O príncipe tirou seu elmo e revelou um jovem rapaz. Era marcado por uma cicatriz que cruzava seu rosto de cima a baixo. Passando pelo olho esquerdo formava uma linha branca quase perfeita. Os soldados já não desciam mais o morro com despojos ou mulheres laçadas, então era o momento de sair, pensou o príncipe.

- Ainda assim vencemos senhor - disse o general ao lado do príncipe - podemos voltar para casa amanhã, se divirta essa noite.

O príncipe sorriu e olhou para baixo. A luz das chamas tremeluziam em seu rosto. Ele se virou para um soldado e o segurou para perto de si.

- Matamos os herdeiros, soldado?

- Não senhor, - disse o soldado tentando manter a calma.

- Temos eles como prisioneiros, soldado?

- Não senhor...

A espada do príncipe cortou a garganta do soldado, jorrando mais sangue na armadura. O soldado caiu no chão com as mãos em volta do pescoço.

- Se as estrelas não mudam, o futuro ainda é o mesmo - o príncipe voltou sua atenção aos feiticeiros novamente - nem uma mudança?

Os feiticeiros se entreolharam em silêncio.

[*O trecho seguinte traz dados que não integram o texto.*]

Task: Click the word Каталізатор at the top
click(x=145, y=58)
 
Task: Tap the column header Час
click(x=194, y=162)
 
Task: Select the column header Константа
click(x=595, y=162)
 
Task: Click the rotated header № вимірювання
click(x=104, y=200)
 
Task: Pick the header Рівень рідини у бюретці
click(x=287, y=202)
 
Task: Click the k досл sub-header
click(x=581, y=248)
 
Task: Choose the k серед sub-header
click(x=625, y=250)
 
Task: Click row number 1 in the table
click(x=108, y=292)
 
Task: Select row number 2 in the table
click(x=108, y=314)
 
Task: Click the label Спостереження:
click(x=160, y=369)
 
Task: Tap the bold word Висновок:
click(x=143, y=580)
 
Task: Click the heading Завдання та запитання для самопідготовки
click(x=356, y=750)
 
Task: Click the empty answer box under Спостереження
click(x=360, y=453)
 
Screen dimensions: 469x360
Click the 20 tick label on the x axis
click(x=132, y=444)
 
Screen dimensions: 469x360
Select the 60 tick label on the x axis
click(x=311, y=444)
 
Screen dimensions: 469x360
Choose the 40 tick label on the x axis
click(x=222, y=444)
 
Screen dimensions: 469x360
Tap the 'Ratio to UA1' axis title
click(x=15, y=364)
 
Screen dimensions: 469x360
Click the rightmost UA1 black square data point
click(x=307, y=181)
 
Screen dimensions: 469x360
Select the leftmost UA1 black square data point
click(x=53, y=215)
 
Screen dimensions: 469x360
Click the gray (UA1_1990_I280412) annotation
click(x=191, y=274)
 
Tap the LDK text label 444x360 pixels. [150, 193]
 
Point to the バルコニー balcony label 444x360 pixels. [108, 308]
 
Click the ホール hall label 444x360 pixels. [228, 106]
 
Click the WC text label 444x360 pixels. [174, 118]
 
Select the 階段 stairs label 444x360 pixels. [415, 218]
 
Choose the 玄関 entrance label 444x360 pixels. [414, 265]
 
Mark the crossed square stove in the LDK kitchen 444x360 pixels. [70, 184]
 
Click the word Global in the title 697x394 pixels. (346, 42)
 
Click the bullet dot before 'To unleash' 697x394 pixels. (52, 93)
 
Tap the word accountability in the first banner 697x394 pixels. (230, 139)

Após um momento de silêncio começaram a guardar seus sextantes.

- A profecia da morte dos deuses ainda é viva, meu senhor - respondeu finalmente o feiticeiro mais velho - a grande árvore dos mundos está morrendo.

O príncipe gritou furiosamente e decapitou o feiticeiro. A cabeça dele rolou alguns metros, ficando com a face para cima. O corpo continuou em pé.

- Sempre impulsivo, meu senhor - disse a cabeça no chão - a ordem dos feiticeiros está se retirando, essa não é a guerra que concordamos em lutar.

O príncipe riu alto fitando a cabeça no chão.

- Não finjam uma decência que vocês não tem, sabiam exatamente que era preciso um preço alto para se mudar a linha do tempo.

- Mas um massacre atrás do outro, sem uma única mudança, já é o suficiente para sabermos que não vamos mudá-la assim - a cabeça começou a tremeluzir - esse é Silibat, meu príncipe, um evento imutável no tempo.

O corpo decapitado tremeluziu até sumir completamente. Os outros feiticeiros fizeram o mesmo. Logo todos sumiram, deixando apenas o cheiro do carma para trás.

- Alguns prisioneiros dizem tê-los visto indo na direção dos vales, - o general fez uma pausa e sorriu sarcástico - não creio que dois jovens irão sobreviver nos vales, senhor.

O príncipe se ajoelhou perto do soldado caído e fincou a espada em sua cabeça. Ele ficou ali ajoelhado. O sol começava a nascer, lutando para passar por entre as nuvens no horizonte. Uma tempestade se aproximava vindo da costa. Os ventos sopravam fortemente. O verão estava quase acabando e o outono voava como uma brisa.

- Mande avisos a todos os nossos olhos em Akena, nos vales e nos portos - o príncipe se levantou - quero o herdeiro vivo, irei enforcar ele na praça principal de Torfh.

- Irei mandar imediatamente, também mandarei nossos soldados para casa. - O general esperou por alguma objeção, mas não veio nenhuma - Eles lutaram bravamente, merecem suas famílias antes do inverno.

O príncipe deu de ombros e montou em seu bisão de guerra. Mesmo a fraca luz do sol fazia sua armadura reluzir. Ele colocou seu elmo novamente. Bateu a guia do bisão. Marcharam em direção de Torfh, para os lados das montanhas do oeste selvagem. O bisão era rápido, o solo úmido da floresta se esmagava sobre os seus grandes cascos.

Os vagantes se aproximavam ao longe, atraídos pelo som. Deveriam ser muitos, pois mesmo longe se podia ouvir o som dos ossos.